++++ PASSAGE SHOWN ++++

Epub now uses spine order for book navigation and headings are included in paragraph navigation.

This commit is contained in:
Storm Dragon
2025-10-19 16:02:19 -04:00
parent a934c06f6f
commit 16e01cb1f5
3 changed files with 272 additions and 220 deletions

View File

@@ -56,23 +56,18 @@ class EpubParser:
book.title = metadata.get('title', epubPath.stem)
book.author = metadata.get('creator', 'Unknown')
# Try to use TOC structure first
# Parse TOC for chapter titles
opfDir = opfPath.parent
tocChapters = self._parse_toc_structure(tempPath, opfDir, manifest)
tocMap = self._build_toc_map(tempPath, opfDir, manifest)
if tocChapters:
# Successfully parsed using TOC
for chapter in tocChapters:
book.add_chapter(chapter)
else:
# Fallback: Parse content files in spine order
for itemId in spine:
if itemId in manifest:
contentPath = opfDir / manifest[itemId]
if contentPath.exists():
chapters = self._parse_content_file(contentPath)

++++ SOURCE MATERIAL ++++

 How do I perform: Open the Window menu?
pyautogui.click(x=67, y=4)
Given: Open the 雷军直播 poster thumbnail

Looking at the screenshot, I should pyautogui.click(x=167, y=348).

++++

> [REQUESTS]
• A. In the commit page, repeat the stretch from "tocMap = self._build_toc_map(tempPath, opfDir, manifest)" through "book.add_chapter(chapter)".
• B. List every code comment (each line starting with #) that appears in the commit page.
• C. According to the commit page, how many additions and deletions does the commit contain?
The data above plays no part in this work.

> [RESPONSES IN ORDER]
• A.
tocMap = self._build_toc_map(tempPath, opfDir, manifest)
if tocChapters:
# Successfully parsed using TOC
for chapter in tocChapters:
book.add_chapter(chapter)

• B.
- Try to use TOC structure first
- Parse TOC for chapter titles
- Successfully parsed using TOC
- Fallback: Parse content files in spine order

• C. 272 additions and 220 deletions.